WHAT IS EXPECTED: Below are some records. Return exactly their lines from the one containing "You are a GUI" through the one containing "The image size is (728, 546).", and drop the pictures.

DATA SUPPLIED:
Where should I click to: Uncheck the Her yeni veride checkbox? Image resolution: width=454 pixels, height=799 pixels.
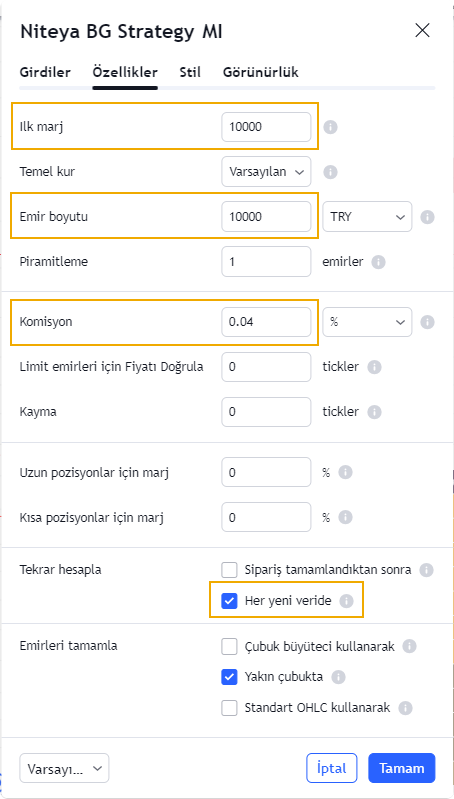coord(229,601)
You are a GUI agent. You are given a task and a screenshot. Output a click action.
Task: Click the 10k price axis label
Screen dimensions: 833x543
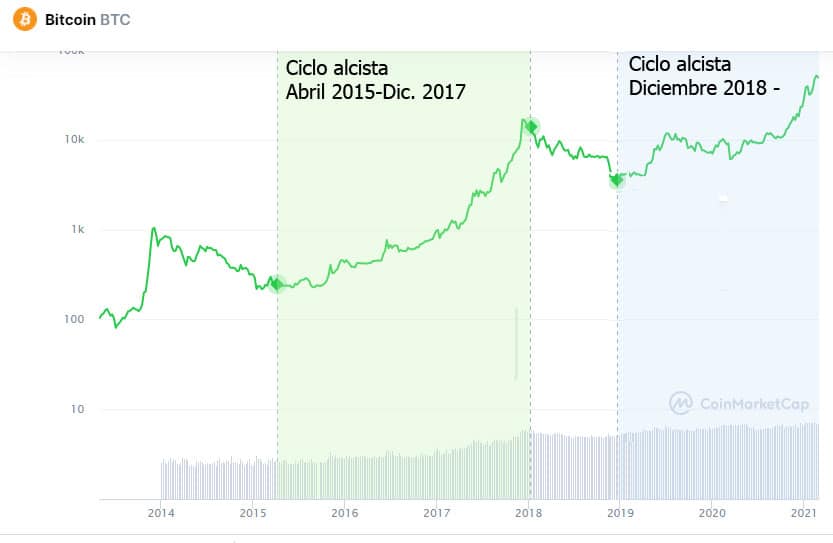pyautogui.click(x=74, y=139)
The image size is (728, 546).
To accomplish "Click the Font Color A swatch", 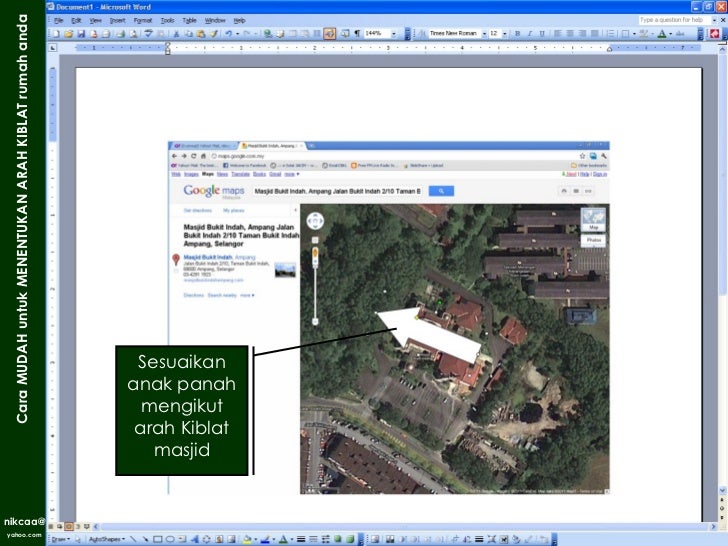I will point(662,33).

* * *

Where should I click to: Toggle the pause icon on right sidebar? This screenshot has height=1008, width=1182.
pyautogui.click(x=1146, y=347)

* * *

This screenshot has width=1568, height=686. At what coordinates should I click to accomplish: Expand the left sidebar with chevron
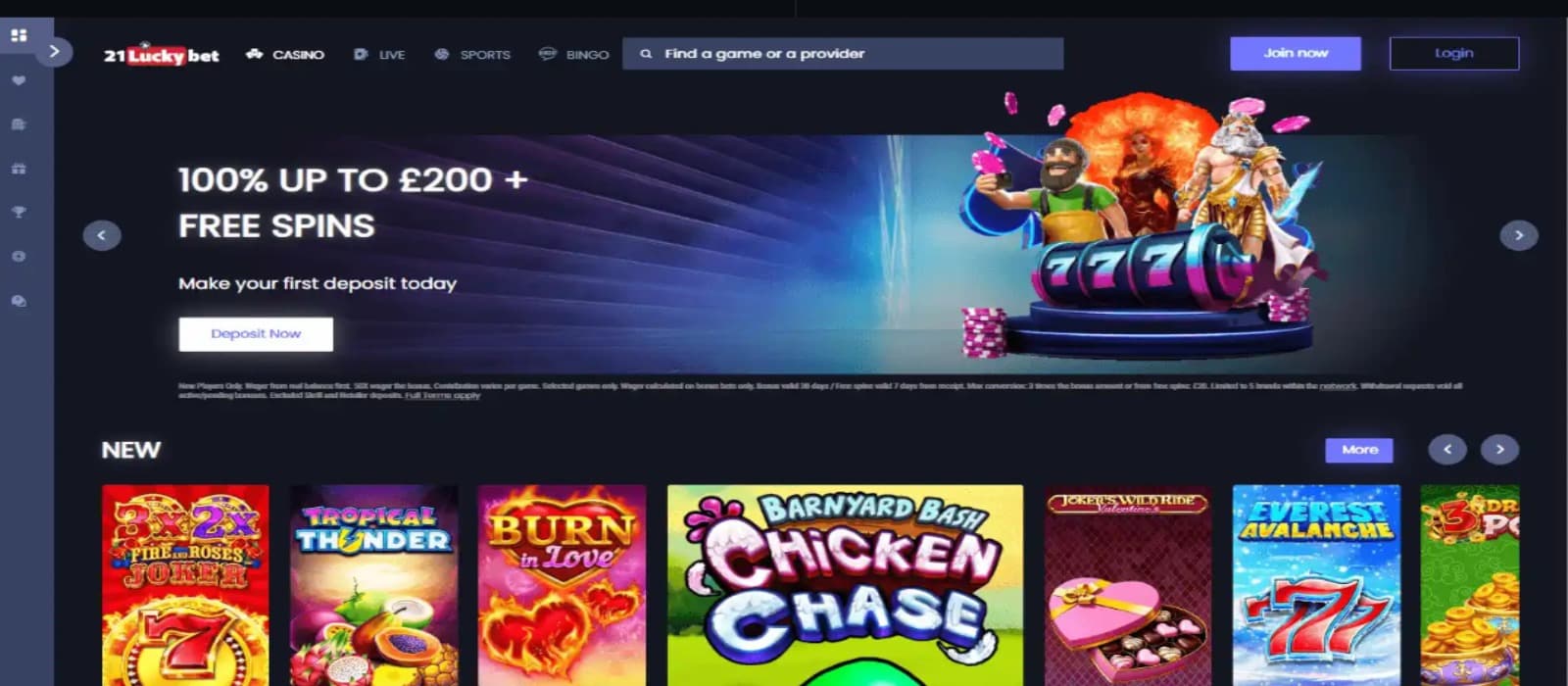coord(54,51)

ANSWER SPACE:
You are a GUI agent. You are given a task and a screenshot. Output a click action.
Task: Click the 10k price axis label
Screen dimensions: 833x543
pyautogui.click(x=74, y=139)
The image size is (728, 546).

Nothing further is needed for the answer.